TASK REQUIREMENTS
Take the lines below between the one holding "Equipment (428, 36)" and the one holding "News (1220, 61)", inclusive, and copy them exactly. Add nothing.

───── WORKING DATA ─────

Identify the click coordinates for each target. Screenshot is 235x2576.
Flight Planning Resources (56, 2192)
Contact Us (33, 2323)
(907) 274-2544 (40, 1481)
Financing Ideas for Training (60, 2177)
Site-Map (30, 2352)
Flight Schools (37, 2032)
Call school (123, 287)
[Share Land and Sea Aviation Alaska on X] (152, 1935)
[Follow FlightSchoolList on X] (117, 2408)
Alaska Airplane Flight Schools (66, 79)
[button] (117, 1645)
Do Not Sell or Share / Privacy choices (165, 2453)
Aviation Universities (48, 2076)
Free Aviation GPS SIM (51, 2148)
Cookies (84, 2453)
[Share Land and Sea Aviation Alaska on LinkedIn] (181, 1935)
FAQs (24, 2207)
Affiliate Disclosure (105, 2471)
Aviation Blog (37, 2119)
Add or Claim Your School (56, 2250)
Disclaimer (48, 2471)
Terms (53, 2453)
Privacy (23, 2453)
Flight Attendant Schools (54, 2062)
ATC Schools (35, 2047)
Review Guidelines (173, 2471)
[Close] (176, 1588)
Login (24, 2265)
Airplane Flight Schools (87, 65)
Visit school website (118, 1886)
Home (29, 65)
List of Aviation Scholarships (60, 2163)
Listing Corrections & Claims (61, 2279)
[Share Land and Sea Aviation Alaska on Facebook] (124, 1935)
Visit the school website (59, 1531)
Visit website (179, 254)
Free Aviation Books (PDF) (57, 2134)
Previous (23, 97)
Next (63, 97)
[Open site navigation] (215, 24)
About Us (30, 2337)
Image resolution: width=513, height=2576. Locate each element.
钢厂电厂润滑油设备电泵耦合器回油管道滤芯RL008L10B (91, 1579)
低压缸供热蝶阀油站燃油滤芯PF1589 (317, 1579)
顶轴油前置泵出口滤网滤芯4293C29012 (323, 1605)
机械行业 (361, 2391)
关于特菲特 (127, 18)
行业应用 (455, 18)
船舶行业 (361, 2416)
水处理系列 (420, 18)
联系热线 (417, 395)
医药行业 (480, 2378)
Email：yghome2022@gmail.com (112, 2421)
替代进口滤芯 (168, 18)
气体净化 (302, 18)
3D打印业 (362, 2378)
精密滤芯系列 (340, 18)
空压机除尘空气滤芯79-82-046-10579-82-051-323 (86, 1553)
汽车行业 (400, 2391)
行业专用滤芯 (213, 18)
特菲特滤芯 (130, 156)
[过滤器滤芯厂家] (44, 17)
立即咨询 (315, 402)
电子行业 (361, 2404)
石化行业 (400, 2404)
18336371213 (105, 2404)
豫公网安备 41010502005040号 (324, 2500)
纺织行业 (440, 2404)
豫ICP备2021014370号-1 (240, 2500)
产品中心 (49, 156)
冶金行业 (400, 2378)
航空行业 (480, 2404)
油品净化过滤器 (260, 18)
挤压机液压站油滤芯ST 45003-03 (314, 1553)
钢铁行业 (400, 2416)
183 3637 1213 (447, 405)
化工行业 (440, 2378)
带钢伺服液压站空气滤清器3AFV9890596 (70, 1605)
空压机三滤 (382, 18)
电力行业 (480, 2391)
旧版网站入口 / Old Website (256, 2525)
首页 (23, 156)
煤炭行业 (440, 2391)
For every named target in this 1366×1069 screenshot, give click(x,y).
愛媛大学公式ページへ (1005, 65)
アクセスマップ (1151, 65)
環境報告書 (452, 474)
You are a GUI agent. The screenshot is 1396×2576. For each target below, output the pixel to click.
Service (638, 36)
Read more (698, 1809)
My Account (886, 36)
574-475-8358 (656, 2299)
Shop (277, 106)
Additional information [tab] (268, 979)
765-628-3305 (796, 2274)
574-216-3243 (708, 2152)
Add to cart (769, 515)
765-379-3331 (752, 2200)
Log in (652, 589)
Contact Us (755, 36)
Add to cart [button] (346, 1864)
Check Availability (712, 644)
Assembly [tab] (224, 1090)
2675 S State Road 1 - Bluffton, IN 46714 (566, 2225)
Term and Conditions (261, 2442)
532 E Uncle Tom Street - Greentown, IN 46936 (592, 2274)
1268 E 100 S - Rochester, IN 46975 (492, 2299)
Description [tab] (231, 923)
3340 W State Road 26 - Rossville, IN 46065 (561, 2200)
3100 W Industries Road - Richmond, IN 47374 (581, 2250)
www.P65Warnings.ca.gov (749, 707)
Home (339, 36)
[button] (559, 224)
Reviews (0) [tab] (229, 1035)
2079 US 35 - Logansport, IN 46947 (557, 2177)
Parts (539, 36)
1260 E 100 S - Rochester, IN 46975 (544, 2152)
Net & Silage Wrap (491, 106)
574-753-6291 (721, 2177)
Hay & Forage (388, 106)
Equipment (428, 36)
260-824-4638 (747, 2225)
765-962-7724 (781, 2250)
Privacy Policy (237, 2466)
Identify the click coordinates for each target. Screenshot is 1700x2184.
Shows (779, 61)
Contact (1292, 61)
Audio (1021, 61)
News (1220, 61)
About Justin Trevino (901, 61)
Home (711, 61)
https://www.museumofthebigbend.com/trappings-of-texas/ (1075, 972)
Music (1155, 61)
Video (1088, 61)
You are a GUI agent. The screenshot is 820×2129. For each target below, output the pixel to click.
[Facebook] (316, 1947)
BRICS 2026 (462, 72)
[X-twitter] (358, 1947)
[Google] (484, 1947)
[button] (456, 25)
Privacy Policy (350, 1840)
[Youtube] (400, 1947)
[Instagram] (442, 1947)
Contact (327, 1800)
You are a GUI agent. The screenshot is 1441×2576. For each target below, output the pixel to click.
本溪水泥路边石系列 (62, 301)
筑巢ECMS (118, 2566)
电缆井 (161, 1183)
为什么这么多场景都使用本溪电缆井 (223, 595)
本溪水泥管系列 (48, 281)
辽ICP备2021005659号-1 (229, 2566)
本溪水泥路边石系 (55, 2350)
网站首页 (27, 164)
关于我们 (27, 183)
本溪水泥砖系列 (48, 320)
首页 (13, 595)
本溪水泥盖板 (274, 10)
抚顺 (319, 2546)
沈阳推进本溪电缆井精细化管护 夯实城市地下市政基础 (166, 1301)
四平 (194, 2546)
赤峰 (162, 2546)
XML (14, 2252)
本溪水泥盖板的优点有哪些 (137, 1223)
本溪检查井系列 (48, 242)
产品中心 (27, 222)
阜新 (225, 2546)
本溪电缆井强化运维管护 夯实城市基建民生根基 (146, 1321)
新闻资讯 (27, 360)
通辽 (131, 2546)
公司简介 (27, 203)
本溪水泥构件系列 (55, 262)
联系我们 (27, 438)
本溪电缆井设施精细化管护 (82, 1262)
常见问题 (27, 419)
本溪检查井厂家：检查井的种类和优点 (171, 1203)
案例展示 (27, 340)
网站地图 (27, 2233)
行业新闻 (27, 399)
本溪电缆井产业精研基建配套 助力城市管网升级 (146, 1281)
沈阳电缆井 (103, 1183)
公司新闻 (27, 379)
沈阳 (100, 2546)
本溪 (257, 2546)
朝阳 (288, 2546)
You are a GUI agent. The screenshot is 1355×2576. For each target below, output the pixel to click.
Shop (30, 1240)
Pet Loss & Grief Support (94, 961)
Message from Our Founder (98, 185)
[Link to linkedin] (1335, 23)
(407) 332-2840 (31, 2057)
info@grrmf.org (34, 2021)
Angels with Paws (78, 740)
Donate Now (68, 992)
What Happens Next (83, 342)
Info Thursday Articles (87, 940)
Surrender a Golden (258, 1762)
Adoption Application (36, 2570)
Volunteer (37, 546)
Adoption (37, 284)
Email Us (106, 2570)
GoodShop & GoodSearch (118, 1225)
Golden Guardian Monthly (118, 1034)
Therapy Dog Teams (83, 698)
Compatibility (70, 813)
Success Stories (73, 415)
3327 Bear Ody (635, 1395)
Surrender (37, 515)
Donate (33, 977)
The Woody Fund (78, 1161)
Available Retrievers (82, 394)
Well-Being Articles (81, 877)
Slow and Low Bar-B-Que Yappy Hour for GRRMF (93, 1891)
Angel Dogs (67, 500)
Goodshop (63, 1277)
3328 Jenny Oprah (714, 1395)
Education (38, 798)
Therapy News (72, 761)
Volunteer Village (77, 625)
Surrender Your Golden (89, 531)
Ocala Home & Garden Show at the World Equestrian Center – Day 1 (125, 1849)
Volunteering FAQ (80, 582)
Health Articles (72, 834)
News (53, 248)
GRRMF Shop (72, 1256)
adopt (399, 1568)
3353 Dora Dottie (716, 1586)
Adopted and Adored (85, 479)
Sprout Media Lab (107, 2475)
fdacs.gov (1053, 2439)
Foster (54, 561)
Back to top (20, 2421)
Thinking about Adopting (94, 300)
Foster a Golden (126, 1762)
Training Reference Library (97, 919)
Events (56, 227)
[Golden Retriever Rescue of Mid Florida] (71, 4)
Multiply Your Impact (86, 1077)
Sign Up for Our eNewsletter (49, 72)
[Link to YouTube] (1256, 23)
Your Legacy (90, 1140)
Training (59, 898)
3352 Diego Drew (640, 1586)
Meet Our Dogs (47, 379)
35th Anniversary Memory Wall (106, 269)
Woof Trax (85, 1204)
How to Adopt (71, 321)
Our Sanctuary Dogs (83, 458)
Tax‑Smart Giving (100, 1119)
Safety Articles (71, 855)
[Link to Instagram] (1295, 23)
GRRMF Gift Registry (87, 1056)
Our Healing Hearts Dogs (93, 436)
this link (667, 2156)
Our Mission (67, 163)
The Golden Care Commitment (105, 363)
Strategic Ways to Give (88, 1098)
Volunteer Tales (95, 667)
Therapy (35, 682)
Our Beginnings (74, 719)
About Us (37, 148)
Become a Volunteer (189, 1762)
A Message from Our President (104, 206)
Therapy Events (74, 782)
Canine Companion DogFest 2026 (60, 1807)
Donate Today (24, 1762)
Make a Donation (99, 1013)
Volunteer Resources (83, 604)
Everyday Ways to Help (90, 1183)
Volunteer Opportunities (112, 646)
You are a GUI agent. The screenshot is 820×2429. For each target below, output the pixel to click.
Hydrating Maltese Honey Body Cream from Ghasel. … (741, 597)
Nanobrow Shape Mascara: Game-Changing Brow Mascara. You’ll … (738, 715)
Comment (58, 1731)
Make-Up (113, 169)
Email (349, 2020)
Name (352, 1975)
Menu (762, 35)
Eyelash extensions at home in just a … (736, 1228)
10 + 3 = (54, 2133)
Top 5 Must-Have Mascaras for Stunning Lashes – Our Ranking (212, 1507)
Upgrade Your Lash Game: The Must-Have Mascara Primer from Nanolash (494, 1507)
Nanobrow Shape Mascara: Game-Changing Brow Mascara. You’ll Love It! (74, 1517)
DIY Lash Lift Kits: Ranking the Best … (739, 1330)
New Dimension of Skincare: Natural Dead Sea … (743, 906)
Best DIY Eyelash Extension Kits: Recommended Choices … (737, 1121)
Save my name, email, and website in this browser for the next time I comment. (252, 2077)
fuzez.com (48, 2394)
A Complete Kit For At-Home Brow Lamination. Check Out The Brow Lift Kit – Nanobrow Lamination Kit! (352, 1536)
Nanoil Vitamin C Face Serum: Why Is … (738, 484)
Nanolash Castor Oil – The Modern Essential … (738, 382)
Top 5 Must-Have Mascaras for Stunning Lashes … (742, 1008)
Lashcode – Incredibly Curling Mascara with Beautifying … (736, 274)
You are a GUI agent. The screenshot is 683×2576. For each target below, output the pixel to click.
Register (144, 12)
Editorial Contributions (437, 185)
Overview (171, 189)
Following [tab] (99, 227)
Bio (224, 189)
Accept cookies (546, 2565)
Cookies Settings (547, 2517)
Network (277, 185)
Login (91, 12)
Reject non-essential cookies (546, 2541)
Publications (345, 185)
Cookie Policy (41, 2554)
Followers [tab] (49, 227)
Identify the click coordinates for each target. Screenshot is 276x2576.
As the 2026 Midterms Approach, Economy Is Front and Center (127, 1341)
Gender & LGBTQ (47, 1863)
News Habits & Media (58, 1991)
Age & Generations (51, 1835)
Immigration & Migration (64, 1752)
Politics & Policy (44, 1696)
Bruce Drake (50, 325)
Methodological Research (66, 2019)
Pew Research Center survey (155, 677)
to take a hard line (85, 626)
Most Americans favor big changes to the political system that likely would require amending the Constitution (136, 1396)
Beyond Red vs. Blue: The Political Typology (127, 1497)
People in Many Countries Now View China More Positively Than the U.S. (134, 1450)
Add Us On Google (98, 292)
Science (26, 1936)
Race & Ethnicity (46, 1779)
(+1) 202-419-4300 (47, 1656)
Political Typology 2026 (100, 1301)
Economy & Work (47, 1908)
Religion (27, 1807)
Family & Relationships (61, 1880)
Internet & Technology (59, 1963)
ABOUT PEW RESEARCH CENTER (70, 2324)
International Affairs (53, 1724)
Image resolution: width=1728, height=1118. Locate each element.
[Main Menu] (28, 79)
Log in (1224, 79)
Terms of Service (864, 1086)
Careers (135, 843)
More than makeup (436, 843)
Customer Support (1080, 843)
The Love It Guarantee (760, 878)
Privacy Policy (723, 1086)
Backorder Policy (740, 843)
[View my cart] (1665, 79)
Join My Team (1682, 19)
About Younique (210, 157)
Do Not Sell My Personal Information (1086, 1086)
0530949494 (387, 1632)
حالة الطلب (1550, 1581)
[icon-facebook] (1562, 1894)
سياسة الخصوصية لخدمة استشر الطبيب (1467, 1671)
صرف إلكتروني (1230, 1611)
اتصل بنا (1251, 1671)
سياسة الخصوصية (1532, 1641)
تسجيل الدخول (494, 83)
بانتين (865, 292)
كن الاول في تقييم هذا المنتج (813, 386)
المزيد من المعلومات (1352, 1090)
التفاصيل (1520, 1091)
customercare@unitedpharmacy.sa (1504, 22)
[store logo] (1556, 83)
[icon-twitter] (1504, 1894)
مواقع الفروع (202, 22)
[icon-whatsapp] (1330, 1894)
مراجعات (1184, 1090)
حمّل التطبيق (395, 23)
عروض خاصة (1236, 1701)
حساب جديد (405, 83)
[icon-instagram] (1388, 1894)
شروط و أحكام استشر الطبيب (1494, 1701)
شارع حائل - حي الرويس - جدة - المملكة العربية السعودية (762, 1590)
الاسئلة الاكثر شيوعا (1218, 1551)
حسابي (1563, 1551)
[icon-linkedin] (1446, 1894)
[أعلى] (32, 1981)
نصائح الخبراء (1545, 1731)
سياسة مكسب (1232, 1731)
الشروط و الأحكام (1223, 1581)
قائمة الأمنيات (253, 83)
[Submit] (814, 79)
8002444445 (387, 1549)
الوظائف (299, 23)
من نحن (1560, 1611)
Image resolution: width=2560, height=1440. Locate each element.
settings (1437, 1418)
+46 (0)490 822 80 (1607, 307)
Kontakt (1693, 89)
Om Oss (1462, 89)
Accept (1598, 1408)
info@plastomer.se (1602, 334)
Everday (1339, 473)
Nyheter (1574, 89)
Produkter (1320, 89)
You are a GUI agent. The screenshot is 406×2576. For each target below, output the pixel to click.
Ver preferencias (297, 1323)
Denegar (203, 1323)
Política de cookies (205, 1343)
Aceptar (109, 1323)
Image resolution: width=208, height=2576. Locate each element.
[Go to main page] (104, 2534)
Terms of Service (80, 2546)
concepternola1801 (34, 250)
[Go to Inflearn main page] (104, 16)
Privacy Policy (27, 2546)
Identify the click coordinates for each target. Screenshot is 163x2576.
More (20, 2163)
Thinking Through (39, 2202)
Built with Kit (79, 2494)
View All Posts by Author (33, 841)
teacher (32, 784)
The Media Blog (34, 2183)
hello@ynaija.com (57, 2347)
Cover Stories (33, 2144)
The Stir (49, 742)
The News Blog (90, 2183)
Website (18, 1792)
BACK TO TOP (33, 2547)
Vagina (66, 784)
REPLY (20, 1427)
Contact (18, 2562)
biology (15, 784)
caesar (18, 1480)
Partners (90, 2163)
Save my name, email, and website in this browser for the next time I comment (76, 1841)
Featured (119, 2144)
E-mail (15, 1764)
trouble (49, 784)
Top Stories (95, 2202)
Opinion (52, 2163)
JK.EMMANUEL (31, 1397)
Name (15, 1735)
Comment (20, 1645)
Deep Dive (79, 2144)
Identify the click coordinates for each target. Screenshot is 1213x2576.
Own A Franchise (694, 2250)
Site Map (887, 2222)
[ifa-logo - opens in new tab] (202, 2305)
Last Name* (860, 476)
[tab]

─────

THE COMPLETED TASK
Equipment (428, 36)
260-824-4638 (747, 2225)
765-962-7724 (781, 2250)
Privacy Policy (237, 2466)
Identify the click coordinates for each target. Screenshot is 1700x2184.
Shows (779, 61)
Contact (1292, 61)
Audio (1021, 61)
News (1220, 61)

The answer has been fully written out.